** Opening Input for this task block **

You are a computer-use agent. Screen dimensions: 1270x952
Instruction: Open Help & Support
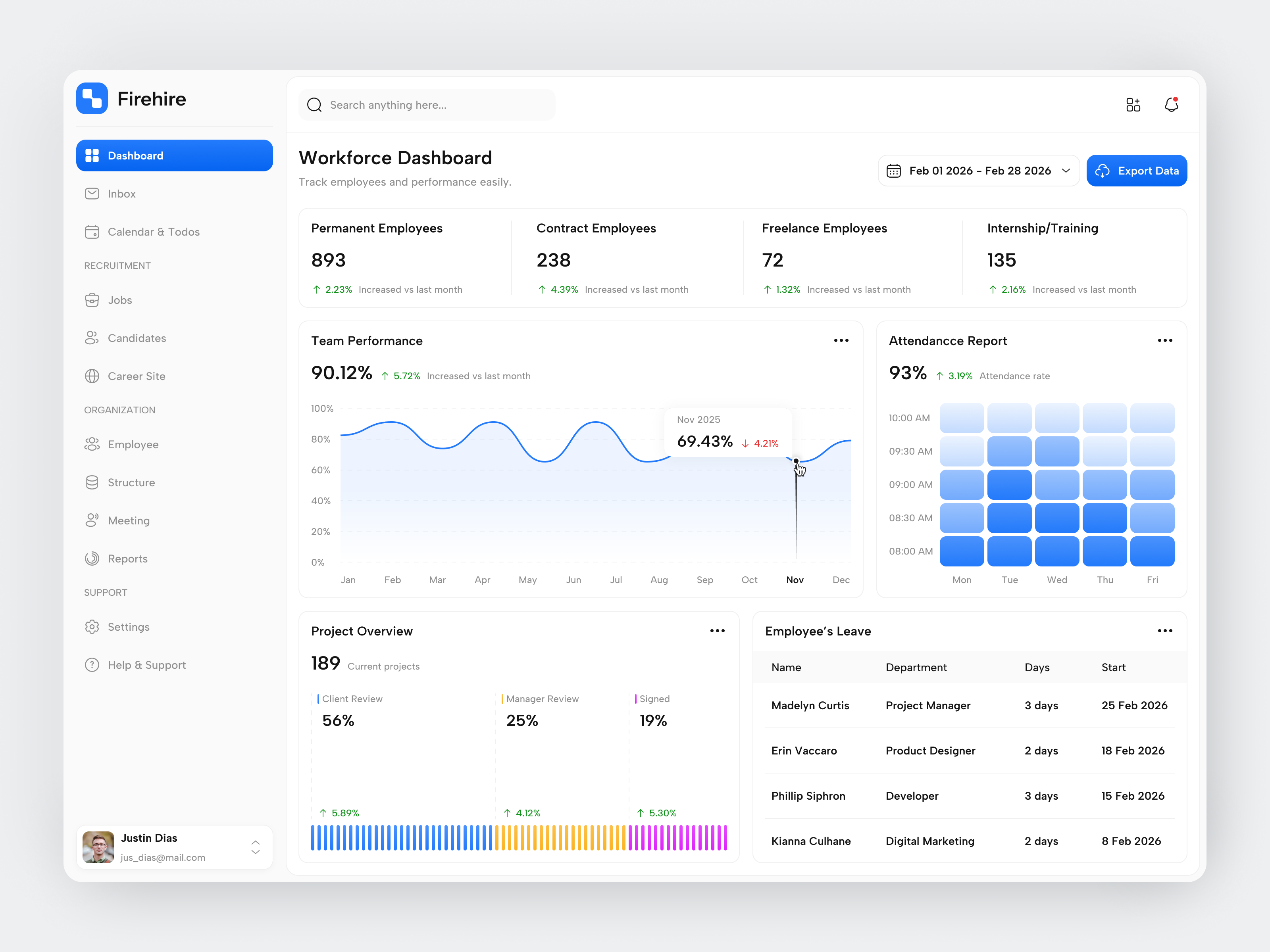[x=146, y=664]
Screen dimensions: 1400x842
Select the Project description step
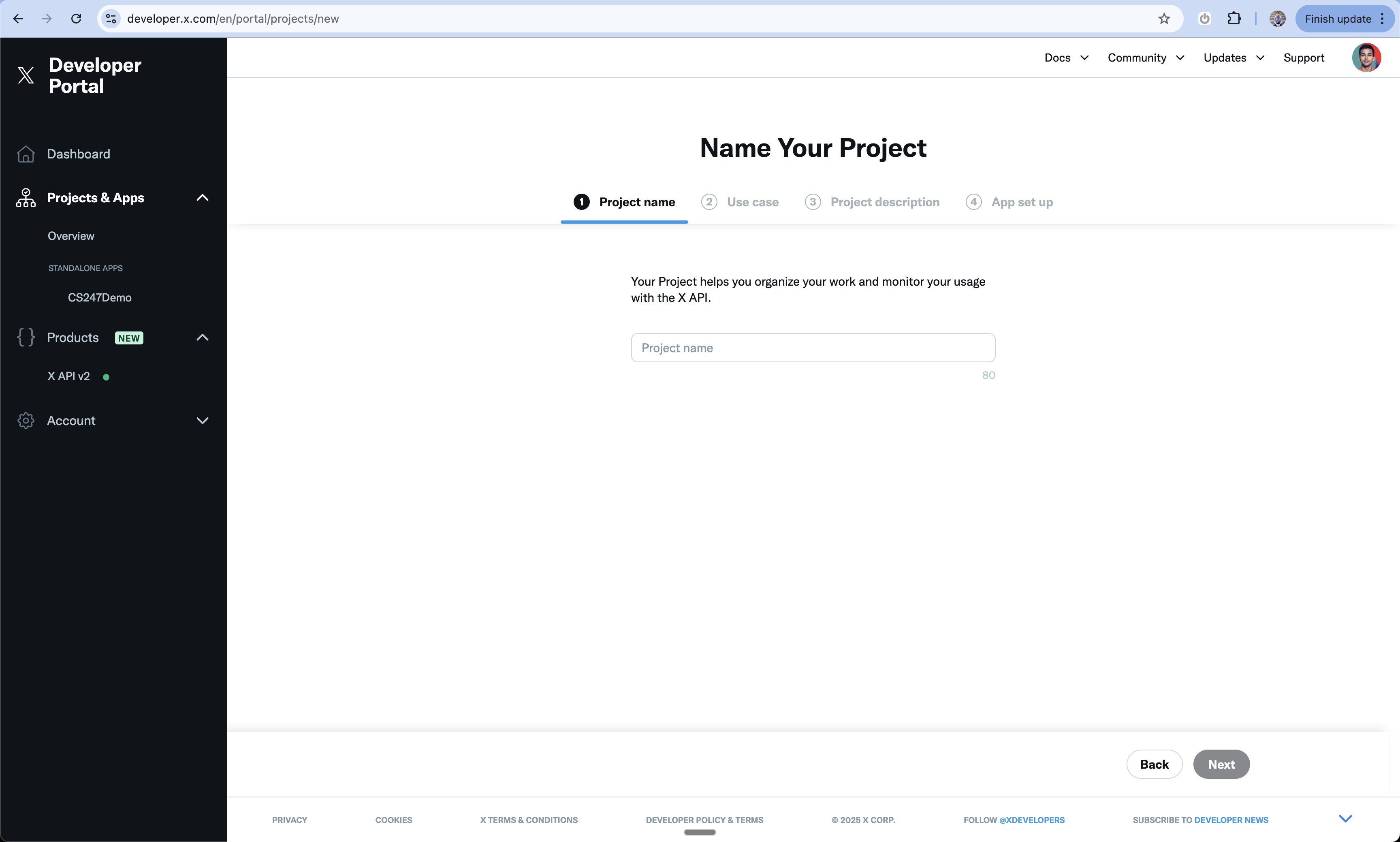(873, 202)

** Closing Input for this task block **

— Task prompt —
Apart from the pictures, return every entry above exactly as given.

— Written solution —
You are a computer-use agent. Screen dimensions: 1270x952
Instruction: Open Help & Support
[x=146, y=664]
Screen dimensions: 1400x842
Select the Project description step
(873, 202)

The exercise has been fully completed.